## Written exercise
Can you pull out, word for word, the lines starting with the one that contains "Click the 'Click here to login' link" and running through the last line below?

## Records to use

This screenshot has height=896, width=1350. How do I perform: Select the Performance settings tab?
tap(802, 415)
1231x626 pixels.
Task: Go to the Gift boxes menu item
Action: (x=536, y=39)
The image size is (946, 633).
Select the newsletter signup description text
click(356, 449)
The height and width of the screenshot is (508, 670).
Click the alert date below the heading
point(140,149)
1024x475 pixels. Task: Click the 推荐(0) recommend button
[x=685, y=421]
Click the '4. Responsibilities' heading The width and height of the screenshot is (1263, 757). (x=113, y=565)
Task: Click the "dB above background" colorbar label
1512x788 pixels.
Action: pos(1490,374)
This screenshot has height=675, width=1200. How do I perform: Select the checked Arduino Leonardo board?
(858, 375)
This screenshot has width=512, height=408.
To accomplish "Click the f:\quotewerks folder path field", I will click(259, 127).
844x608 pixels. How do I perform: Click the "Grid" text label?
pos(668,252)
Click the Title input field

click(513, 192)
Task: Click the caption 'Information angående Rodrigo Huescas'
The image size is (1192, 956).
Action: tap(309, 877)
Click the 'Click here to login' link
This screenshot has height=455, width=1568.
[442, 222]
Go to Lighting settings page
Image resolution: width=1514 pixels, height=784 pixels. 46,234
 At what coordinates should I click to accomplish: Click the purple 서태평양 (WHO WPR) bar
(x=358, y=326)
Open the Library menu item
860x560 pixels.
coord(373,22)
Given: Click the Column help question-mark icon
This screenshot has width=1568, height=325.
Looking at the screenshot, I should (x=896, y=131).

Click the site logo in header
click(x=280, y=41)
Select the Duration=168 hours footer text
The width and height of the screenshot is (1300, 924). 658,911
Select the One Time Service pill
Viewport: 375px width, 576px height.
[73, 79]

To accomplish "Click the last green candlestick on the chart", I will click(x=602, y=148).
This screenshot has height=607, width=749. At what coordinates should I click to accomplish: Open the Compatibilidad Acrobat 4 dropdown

## Full output
Click the 'Click here to login' link
This screenshot has height=455, width=1568.
[442, 222]
Go to Lighting settings page
Image resolution: width=1514 pixels, height=784 pixels. 46,234
 At what coordinates should I click to accomplish: Click the purple 서태평양 (WHO WPR) bar
(x=358, y=326)
Open the Library menu item
860x560 pixels.
coord(373,22)
Given: Click the Column help question-mark icon
This screenshot has width=1568, height=325.
Looking at the screenshot, I should (x=896, y=131).

Click the site logo in header
click(x=280, y=41)
Select the Duration=168 hours footer text
The width and height of the screenshot is (1300, 924). 658,911
Select the One Time Service pill
Viewport: 375px width, 576px height.
[73, 79]

To accomplish "Click the last green candlestick on the chart", I will click(x=602, y=148).
This screenshot has height=607, width=749. At what coordinates should I click to accomplish: Open the Compatibilidad Acrobat 4 dropdown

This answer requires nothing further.